Très soutenue par le milieu de l’agro-industrie, cette thèse est un moyen de mettre à mal tout projet de démarcation puisqu’en 1988, un grand nombre de peuples indigènes n’étaient pas présents sur leurs terres, chassés au fil des siècles. Cette mesure restreint donc considérablement le périmètre de terres pouvant être démarquées et oblige les peuples indigènes à apporter la preuve de leur présence sur le territoire.
Pourtant, la démarcation, droit constitutionnel, est un enjeu fondamental dans la protection des droits des peuples indigènes.
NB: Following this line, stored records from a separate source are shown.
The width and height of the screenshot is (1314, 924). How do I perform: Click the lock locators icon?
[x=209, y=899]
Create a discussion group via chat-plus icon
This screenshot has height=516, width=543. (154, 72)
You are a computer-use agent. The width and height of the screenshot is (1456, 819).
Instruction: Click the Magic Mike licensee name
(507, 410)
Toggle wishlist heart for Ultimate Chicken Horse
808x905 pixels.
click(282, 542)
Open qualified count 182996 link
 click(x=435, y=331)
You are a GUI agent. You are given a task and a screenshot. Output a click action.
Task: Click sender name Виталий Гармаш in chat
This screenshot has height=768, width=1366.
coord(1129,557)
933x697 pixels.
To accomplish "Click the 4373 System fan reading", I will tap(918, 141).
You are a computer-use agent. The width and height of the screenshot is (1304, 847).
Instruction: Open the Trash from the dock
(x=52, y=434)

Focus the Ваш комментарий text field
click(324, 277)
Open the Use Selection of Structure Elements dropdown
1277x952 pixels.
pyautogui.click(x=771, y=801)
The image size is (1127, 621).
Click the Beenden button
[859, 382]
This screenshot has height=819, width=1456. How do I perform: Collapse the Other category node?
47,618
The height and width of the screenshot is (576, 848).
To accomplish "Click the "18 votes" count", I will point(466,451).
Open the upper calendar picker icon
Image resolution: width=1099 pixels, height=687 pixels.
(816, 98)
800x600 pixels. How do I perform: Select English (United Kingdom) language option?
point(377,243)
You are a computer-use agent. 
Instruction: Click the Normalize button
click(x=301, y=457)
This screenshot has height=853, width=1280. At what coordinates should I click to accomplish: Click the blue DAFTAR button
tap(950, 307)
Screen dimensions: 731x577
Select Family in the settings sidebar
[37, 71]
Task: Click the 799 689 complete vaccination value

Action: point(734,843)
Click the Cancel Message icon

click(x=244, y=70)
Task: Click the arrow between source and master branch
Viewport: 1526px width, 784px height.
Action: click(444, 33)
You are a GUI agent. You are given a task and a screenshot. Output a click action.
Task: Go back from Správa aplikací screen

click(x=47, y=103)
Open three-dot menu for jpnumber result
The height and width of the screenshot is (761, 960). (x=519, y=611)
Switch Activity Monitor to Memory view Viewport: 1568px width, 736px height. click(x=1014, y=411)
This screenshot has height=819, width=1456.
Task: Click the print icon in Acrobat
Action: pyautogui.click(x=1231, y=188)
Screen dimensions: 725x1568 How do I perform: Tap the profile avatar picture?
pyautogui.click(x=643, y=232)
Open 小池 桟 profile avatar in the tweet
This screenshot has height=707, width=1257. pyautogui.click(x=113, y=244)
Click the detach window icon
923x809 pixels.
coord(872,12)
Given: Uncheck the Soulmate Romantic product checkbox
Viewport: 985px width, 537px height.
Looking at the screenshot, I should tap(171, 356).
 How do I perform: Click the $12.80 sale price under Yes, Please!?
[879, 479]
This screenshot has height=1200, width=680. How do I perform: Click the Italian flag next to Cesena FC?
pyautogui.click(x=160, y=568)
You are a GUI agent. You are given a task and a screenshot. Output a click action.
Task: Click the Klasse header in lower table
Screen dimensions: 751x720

Elle interdit l’exploitation de leurs terres, les préserve des destructions qui en découlent et joue ainsi un rôle capital dans la prévention de la déforestation
Chronologie des événements
Le 28 avril 2023, lors du grand rassemblement indigène du campement Terre Libre, le président Lula s’engage à démarquer toutes les terres indigènes encore non protégées d’ici la fin de son mandat.
En réaction, le 31 mai, le Congrès, à majorité conservatrice, propose la loi PL 490, fortement inspirée du Marco temporal, et l’adopte en procédure d’urgence à une large majorité.
Quatre mois plus tard, jeudi 21 septembre, après de nombreuses manifestations des peuples et leaders indigènes, une écrasante majorité (9 voix contre 2) de juges de la Cour Suprême ont déclaré cette loi anticonstitutionnelle et ont, de ce fait, conforté le droit inaliénable des peuples indigènes à occuper leurs terres ancestrales.
Mais le répit pour les peuples indigènes fut de courte durée. Et la PL 490 est de nouveau à l’ordre du jour et les sénateurs l’adoptent à une large majorité. Ils s’opposent ainsi frontalement à la décision des juges de la Cour Suprême et plongent le Brésil dans une crise politique et institutionnelle majeure. Dans ce contexte, le président Lula a décidé, en octobre, d’opposer son veto aux principales mesures du texte.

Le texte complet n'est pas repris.